- REQUIREMENTS -
Please continue the news article about the copper box from the St. Matthew Lutheran Church cornerstone, picking up after its last sentence.

- PROVIDED TEXT -

Copper box

Church member Ron Pittenger removes items from the copper box place in St. Matthews Lutheran Church's cornerstone approximately 100 years ago. 

MANSFIELD, Ohio -- Pieces of local history were uncovered Sunday at St. Matthew Lutheran Church, located at 426 Sherman Place.

During a church service appropriately named, "Cornerstone Sunday," church members Ron Pittenger and Brian Armstrong removed items from a copper box that had been contained in the church's cornerstone for close to 100 years.

Newspaper

St. Matthew Lutheran Church member Brian Armstrong displays "The Mansfield News" newspaper to the congregation. The newspaper, along with other items, had been kept inside a copper box within the church cornerstone for close to 100 years. 

Two newspapers, "The Mansfield News" and "The Mansfield Shield," were kept in the box, both which dated back to October of 1916.

Also included was an article titled, "Proposed St. Matthew's Lutheran Church" with an artist's rendering of the building.

Article

Ron Pittenger reads an article titled, "Proposed St. Matthew's Lutheran Church."

"This church is Romanesque and Greek Classic with a colonnade on south which forms the main entrance. The auditorium is designed in the shape of a cross, spanned by a large dome 30 feet in diameter," the article states.

It notes that F.B. Hursh was the architect of the building and that the approximate cost of the building and parsonage next door was $45,000.

Pittenger pulled a copy of the "American Lutheran Survey" from the box, saying, "It's a weekly review of world progress and problems from the Christian standpoint." The issue date was Oct. 11, 1916.

"American Lutheran Survey"

Ron Pittenger, left, reads the cover of "American Lutheran Survey."

There were documents and photos related to the church's establishment, including a list of the church members' names in the box, as well.

"I remember some of these names from my grandmother's time," said Pittenger, a third-generation member of St. Matthew Lutheran Church.

Some postcards were also in the box. An attached note says, "These postcards were contributed by E.E. Weatherby. They were taken by his daughter, Mrs. L.E. Stambaugh, with a 3A Eastman Kodak. Should any of these people be living when this stone is opened, please make it a point to give these photos to them, or at least to someone who is related to them.

"All honor to Rev. A.C. Miller, pastor of the church. We believe no other pastor could have done this great work as he did," the note adds.

Pittenger said he became aware of the box from the church's minute books dating back to the time when the church was built. "As I was reading through them, there was a page in there where they had purchased a copper box to put documents in at the cornerstone," he said.

The box was removed from the cornerstone prior to Sunday, thanks to Pittenger and Armstrong who worked together to chisel away the mortar and pry the cornerstone out from the building.

Removal

Brian Armstrong pries the cornerstone out from the building. 

"The box was actually in the bottom of the cornerstone and it was shimmed in there," Pittenger said.

- GIVEN RECORDS -
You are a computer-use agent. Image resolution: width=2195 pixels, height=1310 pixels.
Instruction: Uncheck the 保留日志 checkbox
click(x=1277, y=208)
==
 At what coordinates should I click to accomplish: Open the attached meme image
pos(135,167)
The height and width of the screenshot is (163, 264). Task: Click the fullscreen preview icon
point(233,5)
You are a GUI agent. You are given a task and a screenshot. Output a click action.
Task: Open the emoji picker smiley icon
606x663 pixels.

- WRITTEN ANSWER -
Pittenger said the items will be donated to the Ohio Genealogical Society in Bellville.  

Church background

According to a booklet detailing the history of St. Matthew Lutheran Church from 1903-2003, St. Matthew Lutheran Church was organized Oct. 25, 1903. The first pastor was Rev. A. E. Renn and the first Sunday school superintendent was W.F. Voegel, father of Frank Voegel.

The church of 61 members originally convened at an upstairs hall in the Hebler block at the corner of East Fourth Street and Diamond Street. In February 1904, the congregation shared a church building on Park Avenue West with Reformed Presbyterian Church, later purchasing that building from Reformed Presbyterian Church on Feb. 22, 1906.

St. Matthew Lutheran Church

St. Matthew Lutheran Church is located at 426 Sherman Place. The congregation has dwindled and the church will close at the end of the year.

"Sometime between 1908 and 1915, the St. Matthew congregation decided to build a new church and sold the Park Avenue property with 'immediate possession' going to the new owners. As a result, services were temporarily held in the Odd Fellows Hall on South Diamond Street, the booklet says.

It adds, "In 1915, a committee was appointed to secure a building site for a new church and parsonage. Eventually several lots were purchased at the corner of Penn Avenue and Sherman place in a growing upper middle class neighborhood."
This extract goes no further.